Aku menoleh pada seseorang yang aku omeli tadi. Astaga! Benar saja, aku salah orang.
"Aduh.. Maaf ya pak, hehehe." Ujarku kikuk
"Hm, saya cuma mau balikin dompet mba yang jatuh. Oh ya, lain kali tolong ya mas, kalau ada masalah sama istrinya jangan dibawa keluar rumah, aib lhoh mas.." Ujar bapak tadi pada Kinan.
"Eh, iya pak. Makasih ya pak." Ujar Kinan sambil memeluk pinggangku.
Aku memastikan bapak tadi benar benar pergi
"Lepas! Ngapain sih?!." Ujarku ketus sambil melepaskan paksa tangannya
"Hahaha. Sudah berapa kali kamu salah orang terus Ve, hm?." Ia tertawa keras sampai memegangi perutnya. Aku mendengus kesal lalu melangkah pergi.
Aku menghempaskan tubuhku pada kasur empuk milikku. Menatap langit langit kamar dan terbayang kejadian memalukan tadi.

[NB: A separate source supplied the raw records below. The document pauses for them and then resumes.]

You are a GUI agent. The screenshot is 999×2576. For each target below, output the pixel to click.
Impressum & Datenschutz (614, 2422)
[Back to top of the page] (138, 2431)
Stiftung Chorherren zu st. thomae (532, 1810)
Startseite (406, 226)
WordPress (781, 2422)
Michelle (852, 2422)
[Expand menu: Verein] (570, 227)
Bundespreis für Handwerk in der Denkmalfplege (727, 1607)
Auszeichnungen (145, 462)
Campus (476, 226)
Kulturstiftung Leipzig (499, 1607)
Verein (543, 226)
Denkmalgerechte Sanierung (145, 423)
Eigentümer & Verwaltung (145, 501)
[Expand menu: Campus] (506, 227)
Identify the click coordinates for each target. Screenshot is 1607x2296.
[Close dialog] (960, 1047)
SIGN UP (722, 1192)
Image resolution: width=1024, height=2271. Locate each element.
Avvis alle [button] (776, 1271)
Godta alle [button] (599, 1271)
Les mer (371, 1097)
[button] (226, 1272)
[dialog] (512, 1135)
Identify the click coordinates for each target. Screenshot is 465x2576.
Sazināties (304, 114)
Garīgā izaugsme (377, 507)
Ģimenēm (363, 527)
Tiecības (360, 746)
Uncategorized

Ehm, sebelumnya kenalkan. Aku Jessica Veranda, aku seorang mahasiswi di salah satu universitas ternama di Jakarta. Saat ini aku sedang berusaha menyelesaikan kuliahku tepat waktu. Ku kira sudah cukup perkenalanku.
Aku mencari ponselku saat mendengar bunyi panggilan masuk, mengobrak abrik semua kamar, namun aku tak menemukannya. Aku menyerah, aku membuka tas milikku dan ternyata di sana benda itu berada
7 misscall from Kinan
14 messages from Kinan
Aku membuka satu persatu pesan darinya, yaa setelah siang tadi aku marah padanya aku pergi kerumah saahabtku, Shania untuk mengobrol dan.. Yaa kalian tau lah kalau cewek kumpul.